Liar!
1ヶ月後―――
アミノ国に隣接する街までまもりのお腰入れの行列は3日がかりで到着した。
「明日にはアミノ国だね…。」
鈴音がポツリと呟いた。
明日に備えて今日は早めに宿に入り、今は夕食までの一時を鈴音と二人、部屋で寛いでいた。

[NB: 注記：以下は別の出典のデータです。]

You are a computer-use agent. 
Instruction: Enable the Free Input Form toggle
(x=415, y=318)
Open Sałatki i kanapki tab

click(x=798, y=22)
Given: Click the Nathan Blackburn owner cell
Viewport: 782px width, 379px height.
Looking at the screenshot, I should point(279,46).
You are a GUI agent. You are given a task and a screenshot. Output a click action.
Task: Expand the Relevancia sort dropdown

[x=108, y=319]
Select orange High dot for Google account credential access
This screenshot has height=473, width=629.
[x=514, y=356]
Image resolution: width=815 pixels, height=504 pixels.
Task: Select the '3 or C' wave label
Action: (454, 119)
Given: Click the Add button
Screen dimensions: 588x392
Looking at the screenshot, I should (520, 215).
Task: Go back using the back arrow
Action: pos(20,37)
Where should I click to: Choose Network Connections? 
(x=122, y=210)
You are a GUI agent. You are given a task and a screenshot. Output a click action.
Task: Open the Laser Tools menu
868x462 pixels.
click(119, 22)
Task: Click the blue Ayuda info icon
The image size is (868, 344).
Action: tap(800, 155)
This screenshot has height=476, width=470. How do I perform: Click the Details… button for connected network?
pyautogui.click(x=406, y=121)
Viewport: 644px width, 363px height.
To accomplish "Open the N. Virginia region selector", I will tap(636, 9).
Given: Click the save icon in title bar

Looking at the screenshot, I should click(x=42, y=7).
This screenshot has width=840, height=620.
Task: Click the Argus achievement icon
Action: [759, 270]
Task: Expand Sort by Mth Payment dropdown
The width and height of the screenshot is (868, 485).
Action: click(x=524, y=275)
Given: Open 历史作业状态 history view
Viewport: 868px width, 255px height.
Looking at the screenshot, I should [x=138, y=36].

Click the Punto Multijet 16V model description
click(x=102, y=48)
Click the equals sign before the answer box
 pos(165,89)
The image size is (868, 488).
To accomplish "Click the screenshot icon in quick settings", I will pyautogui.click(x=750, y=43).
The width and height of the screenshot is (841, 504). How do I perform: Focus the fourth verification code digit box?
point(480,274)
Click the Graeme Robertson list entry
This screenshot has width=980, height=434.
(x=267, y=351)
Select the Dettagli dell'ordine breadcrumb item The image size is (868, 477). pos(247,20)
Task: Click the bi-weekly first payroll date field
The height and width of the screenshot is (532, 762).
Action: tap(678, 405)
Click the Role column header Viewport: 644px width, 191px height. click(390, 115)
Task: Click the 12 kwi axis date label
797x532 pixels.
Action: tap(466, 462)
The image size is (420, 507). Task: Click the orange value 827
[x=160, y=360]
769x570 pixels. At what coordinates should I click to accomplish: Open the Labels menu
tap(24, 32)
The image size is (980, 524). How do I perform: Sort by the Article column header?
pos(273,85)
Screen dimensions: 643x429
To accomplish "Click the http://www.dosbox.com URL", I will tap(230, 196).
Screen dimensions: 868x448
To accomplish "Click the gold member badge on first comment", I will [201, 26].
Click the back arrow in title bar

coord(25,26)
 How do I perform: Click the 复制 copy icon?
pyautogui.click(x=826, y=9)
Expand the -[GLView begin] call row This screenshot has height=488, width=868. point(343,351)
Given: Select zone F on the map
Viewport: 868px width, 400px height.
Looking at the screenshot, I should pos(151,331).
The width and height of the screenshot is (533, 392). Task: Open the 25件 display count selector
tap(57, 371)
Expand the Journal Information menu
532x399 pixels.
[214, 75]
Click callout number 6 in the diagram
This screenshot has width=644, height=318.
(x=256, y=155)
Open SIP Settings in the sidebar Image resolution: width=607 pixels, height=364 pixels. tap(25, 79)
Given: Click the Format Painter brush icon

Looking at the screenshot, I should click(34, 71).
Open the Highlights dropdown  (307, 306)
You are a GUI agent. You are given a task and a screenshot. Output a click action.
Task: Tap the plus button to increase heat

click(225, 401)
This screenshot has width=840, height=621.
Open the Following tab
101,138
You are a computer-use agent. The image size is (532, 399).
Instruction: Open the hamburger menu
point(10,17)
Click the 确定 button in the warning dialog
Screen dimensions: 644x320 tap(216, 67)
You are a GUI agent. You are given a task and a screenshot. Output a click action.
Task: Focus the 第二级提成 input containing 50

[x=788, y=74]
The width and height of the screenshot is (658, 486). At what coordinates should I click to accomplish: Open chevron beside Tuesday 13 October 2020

「鈴音ちゃん、お願いが有るんだけど…頼めるかしら?」
「なに?」
「実はこの街にはとっても人気なスイートのお店があって、そこのシュークリームってのが、外の皮はパリッとしてるけどクリームと一緒に食べるとしっとりサクッって絶妙な味と食感ならしいの」
まもりのシュークリーム好きは国中に知れ渡っており、有名店は新作のシュークリームを作るたびに競って献上する程だ。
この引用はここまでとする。